• **What this task involves**
Restate the data exactly, with nothing altered.
___
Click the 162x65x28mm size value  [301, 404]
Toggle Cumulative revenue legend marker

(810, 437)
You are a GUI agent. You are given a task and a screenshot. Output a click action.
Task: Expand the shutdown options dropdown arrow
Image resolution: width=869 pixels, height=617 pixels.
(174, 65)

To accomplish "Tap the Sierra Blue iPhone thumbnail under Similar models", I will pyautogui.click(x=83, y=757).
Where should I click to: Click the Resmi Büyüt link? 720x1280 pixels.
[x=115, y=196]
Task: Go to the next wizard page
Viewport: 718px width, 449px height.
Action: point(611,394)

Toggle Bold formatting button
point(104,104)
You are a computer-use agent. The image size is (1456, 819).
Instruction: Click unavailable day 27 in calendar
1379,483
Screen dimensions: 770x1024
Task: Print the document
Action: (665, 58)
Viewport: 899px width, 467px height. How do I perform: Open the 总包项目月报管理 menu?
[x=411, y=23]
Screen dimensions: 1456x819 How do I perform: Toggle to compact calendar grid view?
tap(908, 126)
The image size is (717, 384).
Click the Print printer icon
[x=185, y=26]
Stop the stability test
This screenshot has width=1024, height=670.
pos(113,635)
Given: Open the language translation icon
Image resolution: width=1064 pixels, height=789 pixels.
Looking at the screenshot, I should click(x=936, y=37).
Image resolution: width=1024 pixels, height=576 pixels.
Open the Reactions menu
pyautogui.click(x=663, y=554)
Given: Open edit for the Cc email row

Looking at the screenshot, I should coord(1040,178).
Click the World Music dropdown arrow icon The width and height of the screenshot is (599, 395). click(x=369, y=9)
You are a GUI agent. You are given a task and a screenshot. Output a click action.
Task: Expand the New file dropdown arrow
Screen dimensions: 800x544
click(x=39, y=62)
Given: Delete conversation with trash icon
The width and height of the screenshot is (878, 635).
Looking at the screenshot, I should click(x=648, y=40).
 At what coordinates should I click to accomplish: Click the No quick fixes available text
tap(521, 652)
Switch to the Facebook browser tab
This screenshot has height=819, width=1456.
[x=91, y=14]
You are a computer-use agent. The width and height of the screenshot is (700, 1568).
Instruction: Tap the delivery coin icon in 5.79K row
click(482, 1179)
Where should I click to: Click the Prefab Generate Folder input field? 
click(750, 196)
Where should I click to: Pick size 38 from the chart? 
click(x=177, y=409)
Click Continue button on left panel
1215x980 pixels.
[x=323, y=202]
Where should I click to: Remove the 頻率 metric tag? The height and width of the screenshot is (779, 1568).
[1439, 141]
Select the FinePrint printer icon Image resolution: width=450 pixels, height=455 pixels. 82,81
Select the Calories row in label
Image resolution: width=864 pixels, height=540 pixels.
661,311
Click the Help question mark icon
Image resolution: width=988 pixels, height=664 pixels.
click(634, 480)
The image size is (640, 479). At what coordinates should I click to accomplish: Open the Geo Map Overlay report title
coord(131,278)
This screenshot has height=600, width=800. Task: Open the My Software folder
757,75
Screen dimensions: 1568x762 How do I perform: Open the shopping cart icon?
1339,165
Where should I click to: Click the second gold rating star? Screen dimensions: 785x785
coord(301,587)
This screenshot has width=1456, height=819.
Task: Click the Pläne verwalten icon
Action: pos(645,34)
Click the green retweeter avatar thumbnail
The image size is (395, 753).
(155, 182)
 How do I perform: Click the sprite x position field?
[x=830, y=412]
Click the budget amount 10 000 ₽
___
• **Answer**
Click the 162x65x28mm size value  [301, 404]
Toggle Cumulative revenue legend marker

(810, 437)
You are a GUI agent. You are given a task and a screenshot. Output a click action.
Task: Expand the shutdown options dropdown arrow
Image resolution: width=869 pixels, height=617 pixels.
(174, 65)

To accomplish "Tap the Sierra Blue iPhone thumbnail under Similar models", I will pyautogui.click(x=83, y=757).
Where should I click to: Click the Resmi Büyüt link? 720x1280 pixels.
[x=115, y=196]
Task: Go to the next wizard page
Viewport: 718px width, 449px height.
Action: point(611,394)

Toggle Bold formatting button
point(104,104)
You are a computer-use agent. The image size is (1456, 819).
Instruction: Click unavailable day 27 in calendar
1379,483
Screen dimensions: 770x1024
Task: Print the document
Action: (665, 58)
Viewport: 899px width, 467px height. How do I perform: Open the 总包项目月报管理 menu?
[x=411, y=23]
Screen dimensions: 1456x819 How do I perform: Toggle to compact calendar grid view?
tap(908, 126)
The image size is (717, 384).
Click the Print printer icon
[x=185, y=26]
Stop the stability test
This screenshot has width=1024, height=670.
pos(113,635)
Given: Open the language translation icon
Image resolution: width=1064 pixels, height=789 pixels.
Looking at the screenshot, I should click(x=936, y=37).
Image resolution: width=1024 pixels, height=576 pixels.
Open the Reactions menu
pyautogui.click(x=663, y=554)
Given: Open edit for the Cc email row

Looking at the screenshot, I should coord(1040,178).
Click the World Music dropdown arrow icon The width and height of the screenshot is (599, 395). click(x=369, y=9)
You are a GUI agent. You are given a task and a screenshot. Output a click action.
Task: Expand the New file dropdown arrow
Screen dimensions: 800x544
click(x=39, y=62)
Given: Delete conversation with trash icon
The width and height of the screenshot is (878, 635).
Looking at the screenshot, I should click(x=648, y=40).
 At what coordinates should I click to accomplish: Click the No quick fixes available text
tap(521, 652)
Switch to the Facebook browser tab
This screenshot has height=819, width=1456.
[x=91, y=14]
You are a computer-use agent. The width and height of the screenshot is (700, 1568).
Instruction: Tap the delivery coin icon in 5.79K row
click(482, 1179)
Where should I click to: Click the Prefab Generate Folder input field? 
click(750, 196)
Where should I click to: Pick size 38 from the chart? 
click(x=177, y=409)
Click Continue button on left panel
1215x980 pixels.
[x=323, y=202]
Where should I click to: Remove the 頻率 metric tag? The height and width of the screenshot is (779, 1568).
[1439, 141]
Select the FinePrint printer icon Image resolution: width=450 pixels, height=455 pixels. 82,81
Select the Calories row in label
Image resolution: width=864 pixels, height=540 pixels.
661,311
Click the Help question mark icon
Image resolution: width=988 pixels, height=664 pixels.
click(634, 480)
The image size is (640, 479). At what coordinates should I click to accomplish: Open the Geo Map Overlay report title
coord(131,278)
This screenshot has height=600, width=800. Task: Open the My Software folder
757,75
Screen dimensions: 1568x762 How do I perform: Open the shopping cart icon?
1339,165
Where should I click to: Click the second gold rating star? Screen dimensions: 785x785
coord(301,587)
This screenshot has width=1456, height=819.
Task: Click the Pläne verwalten icon
Action: pos(645,34)
Click the green retweeter avatar thumbnail
The image size is (395, 753).
(155, 182)
 How do I perform: Click the sprite x position field?
[x=830, y=412]
Click the budget amount 10 000 ₽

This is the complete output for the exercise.